(Beginning of Material for this task)

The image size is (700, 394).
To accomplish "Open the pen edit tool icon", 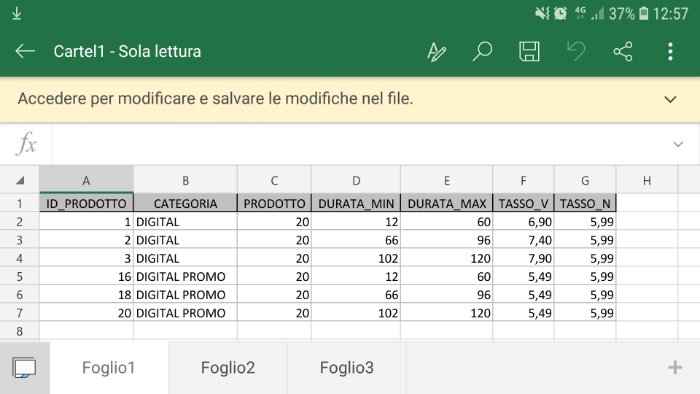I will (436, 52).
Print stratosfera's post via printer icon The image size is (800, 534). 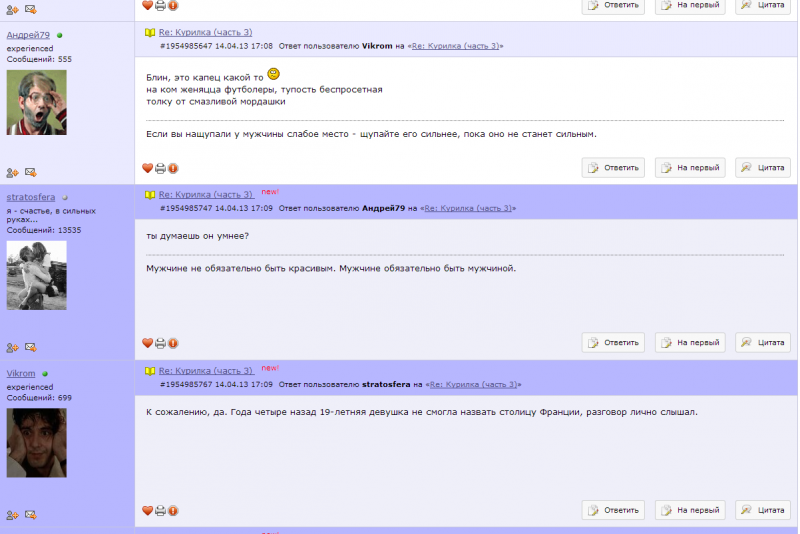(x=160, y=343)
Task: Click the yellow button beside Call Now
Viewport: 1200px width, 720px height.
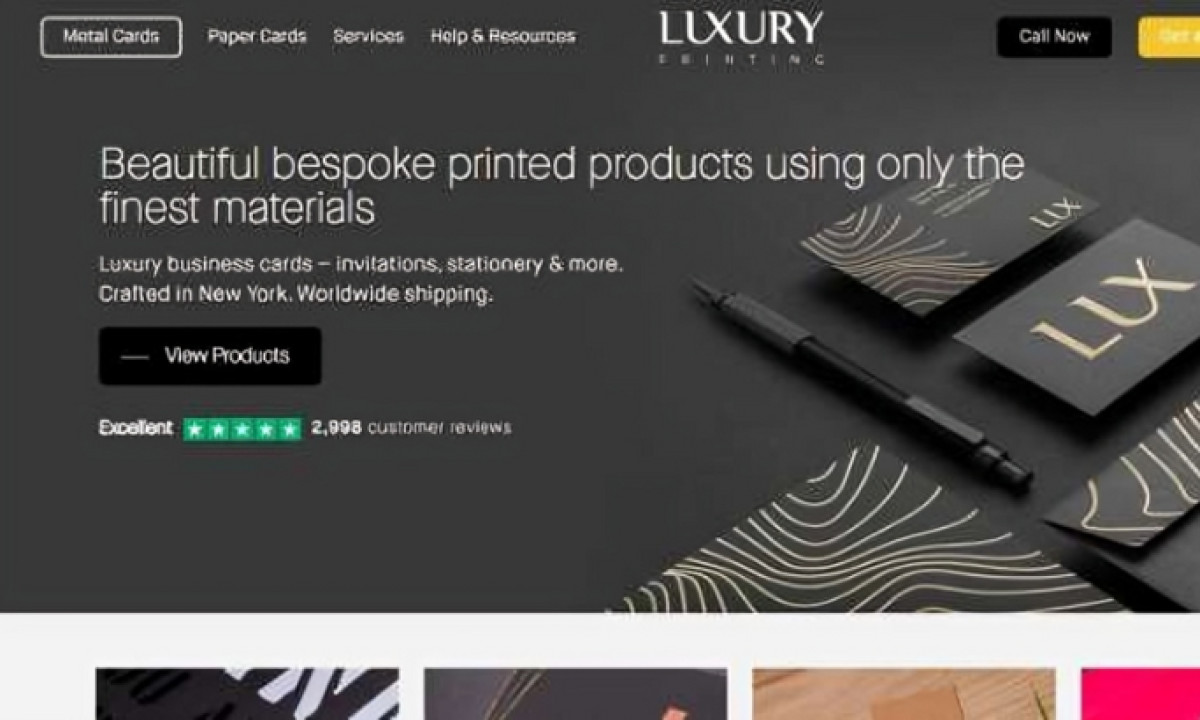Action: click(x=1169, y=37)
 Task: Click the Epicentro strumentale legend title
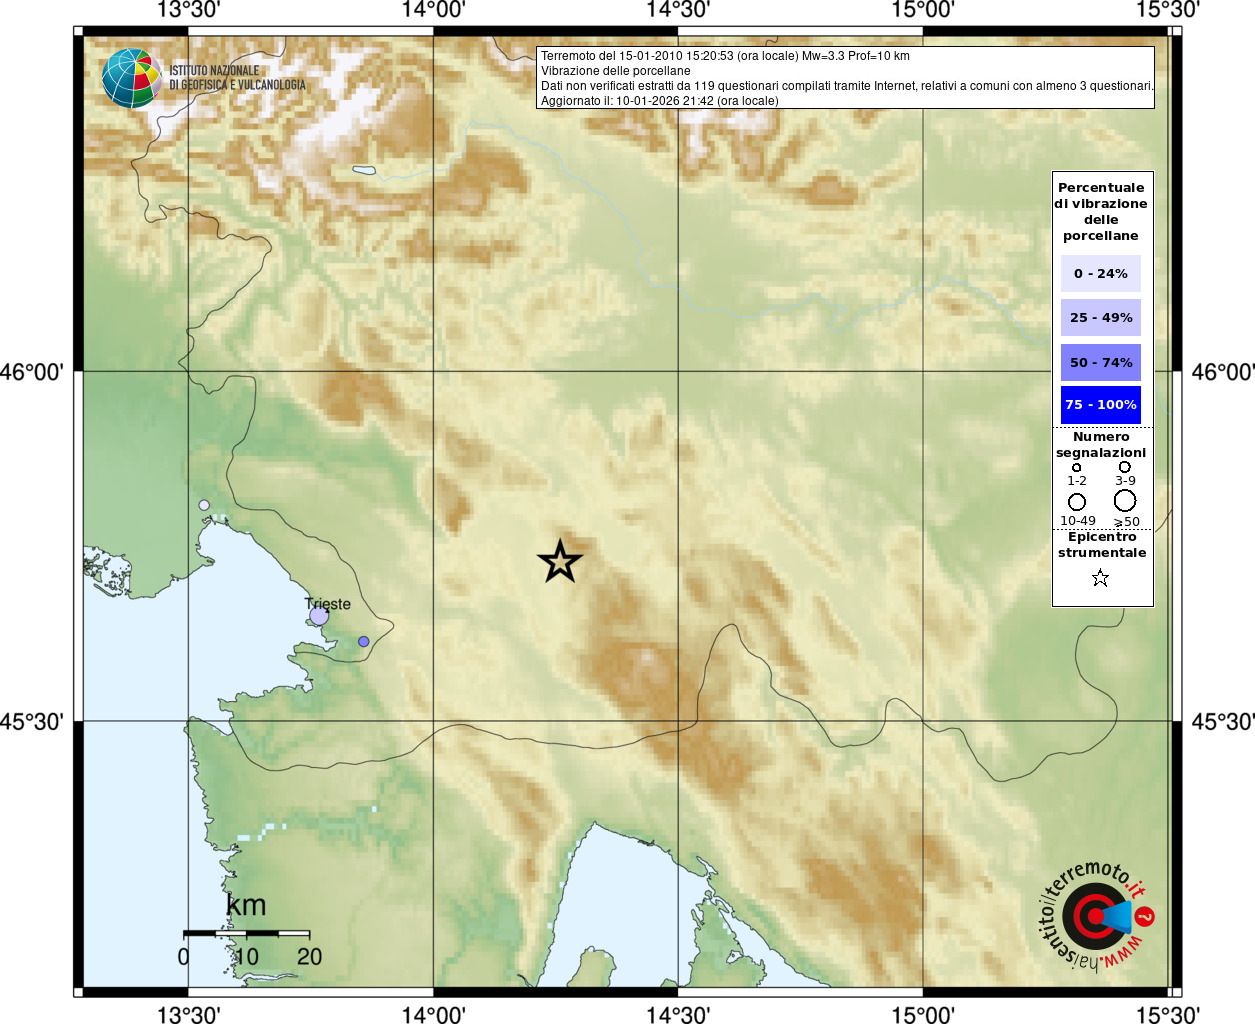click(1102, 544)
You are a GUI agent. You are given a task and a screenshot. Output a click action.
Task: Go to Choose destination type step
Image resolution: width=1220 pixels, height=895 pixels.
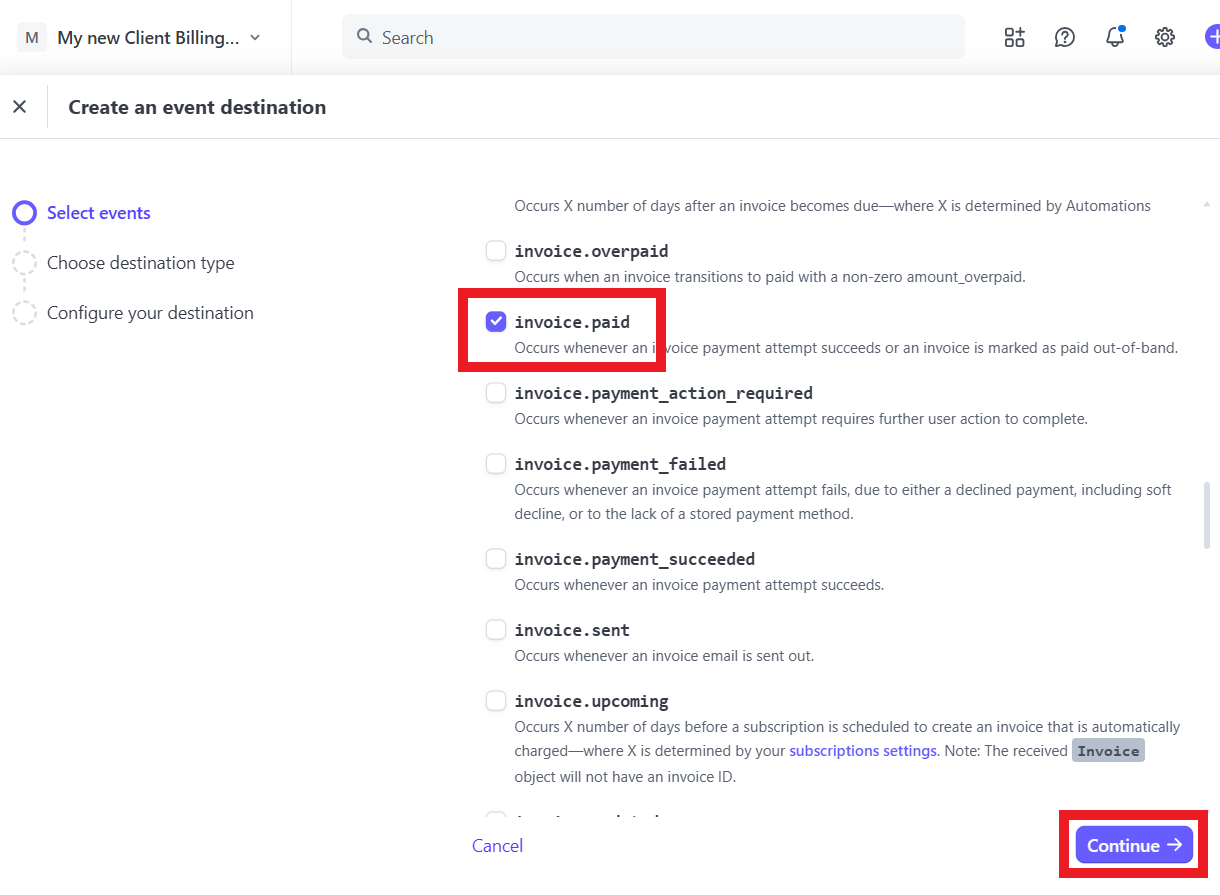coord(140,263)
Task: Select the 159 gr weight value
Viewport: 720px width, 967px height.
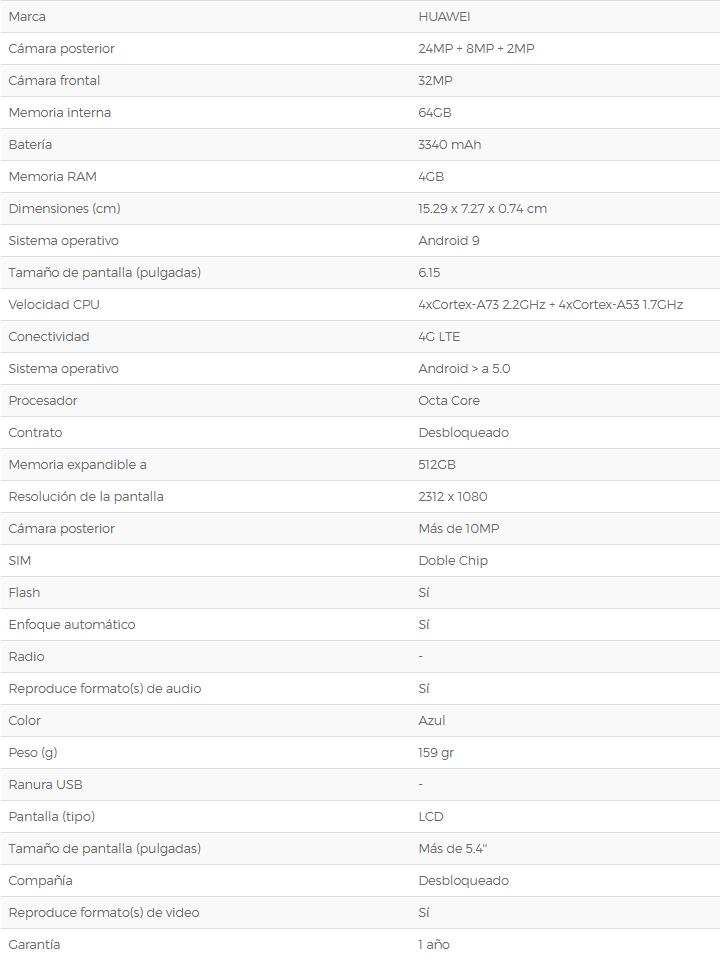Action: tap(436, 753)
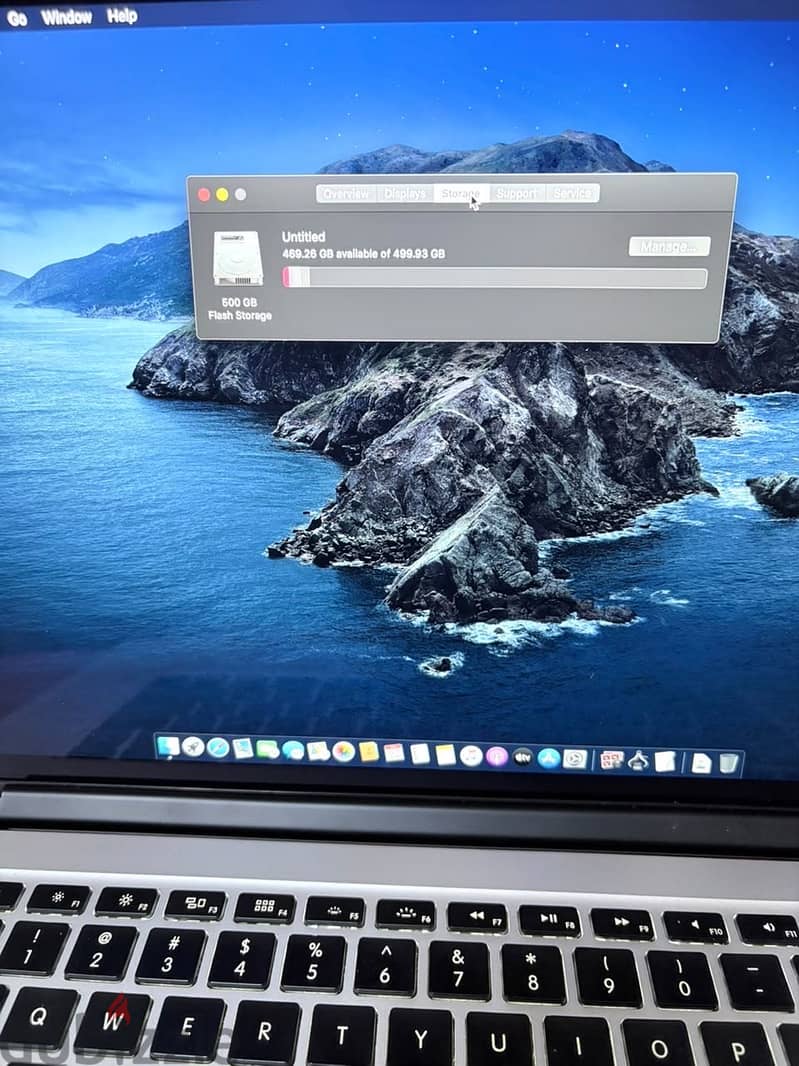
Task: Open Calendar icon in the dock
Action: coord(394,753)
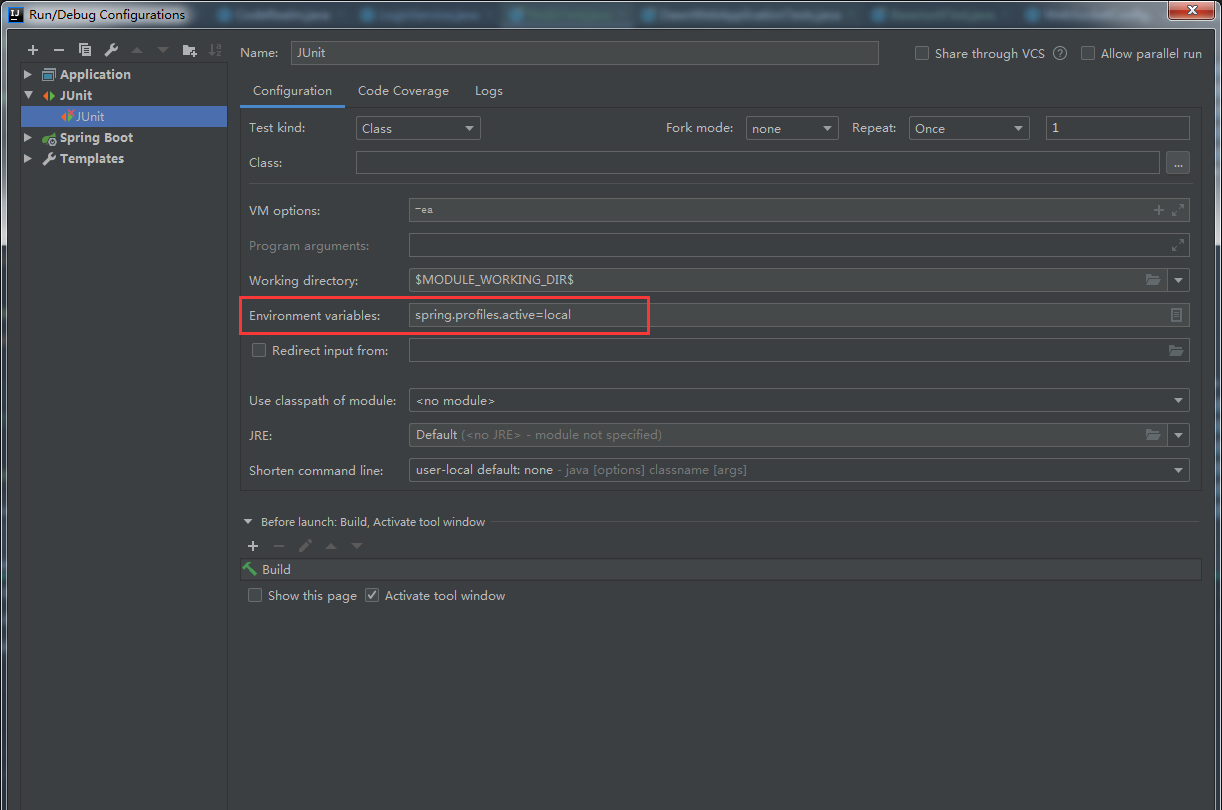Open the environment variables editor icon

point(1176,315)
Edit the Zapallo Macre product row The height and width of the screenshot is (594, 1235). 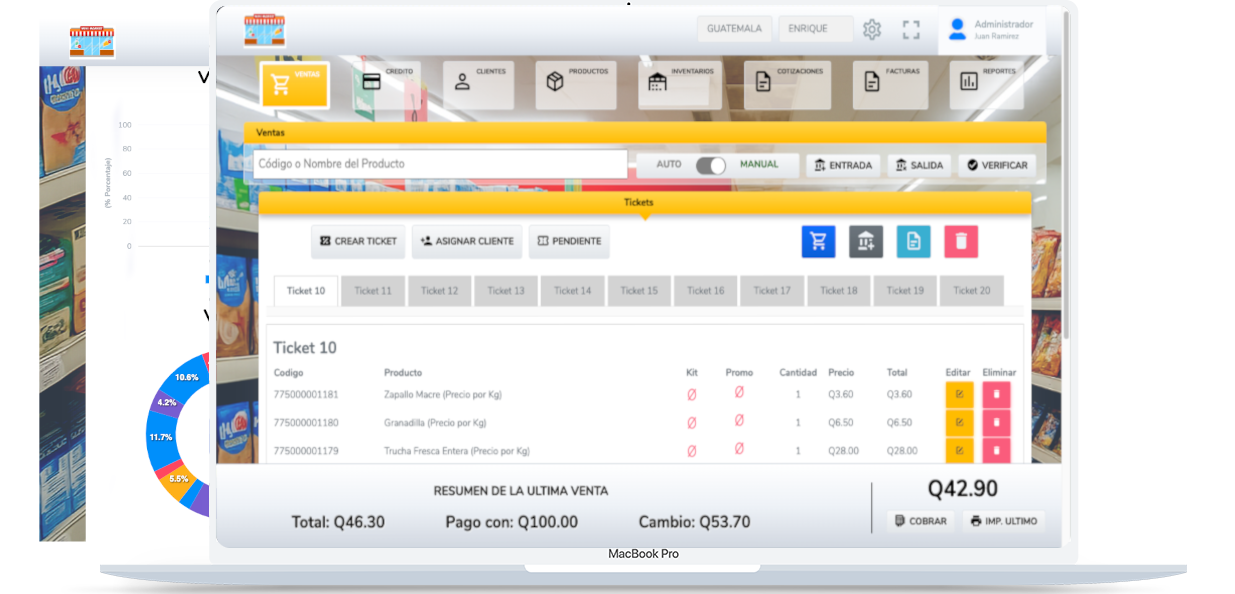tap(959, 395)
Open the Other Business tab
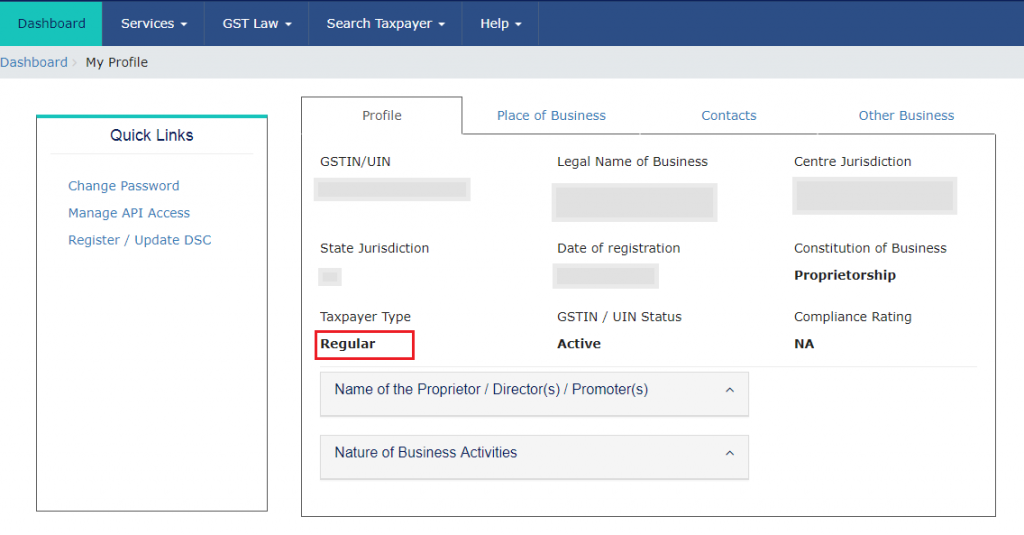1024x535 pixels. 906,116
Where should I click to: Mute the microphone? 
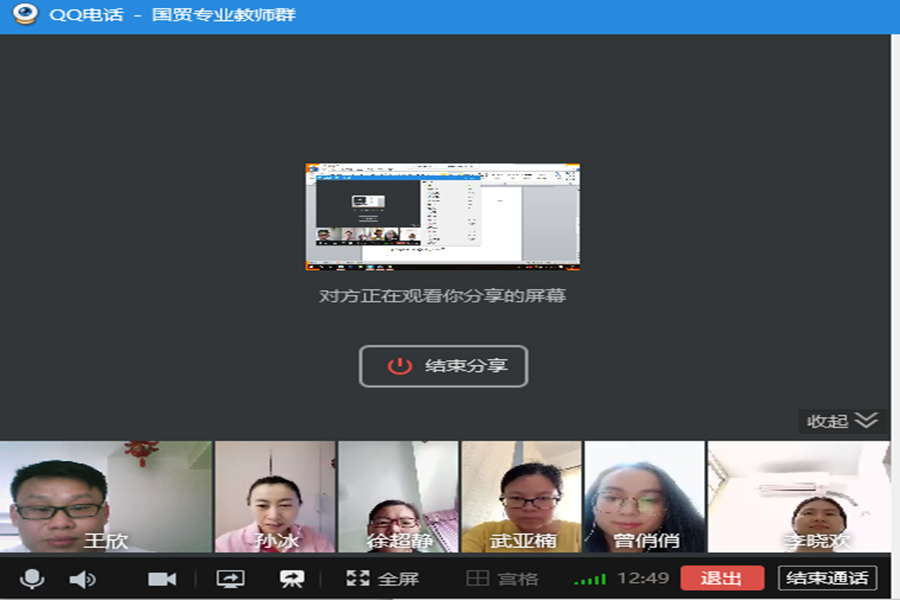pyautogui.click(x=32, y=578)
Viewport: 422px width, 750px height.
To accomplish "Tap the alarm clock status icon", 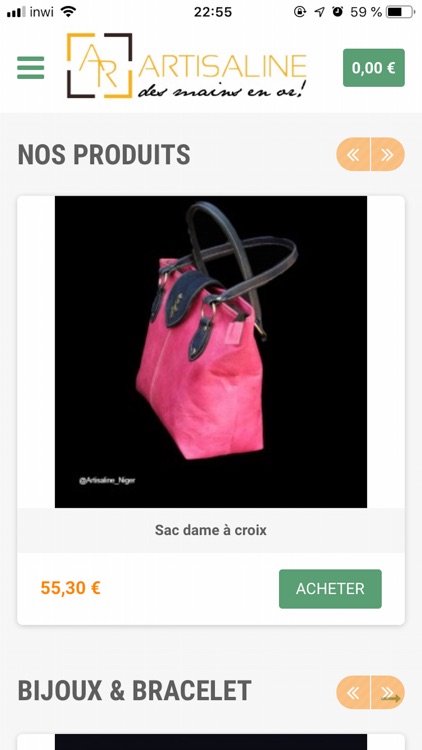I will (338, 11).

(End of Material for this task)

Activity
Retype only the lines above from the one with "You are a GUI" through the one with "Task: Select the 159 gr weight value", exactly and with both ends. Images stay out.

Response below
You are a GUI agent. You are given a task and a screenshot. Output a click action.
Task: Go to Choose destination type step
Image resolution: width=1220 pixels, height=895 pixels.
coord(140,263)
Task: Select the 159 gr weight value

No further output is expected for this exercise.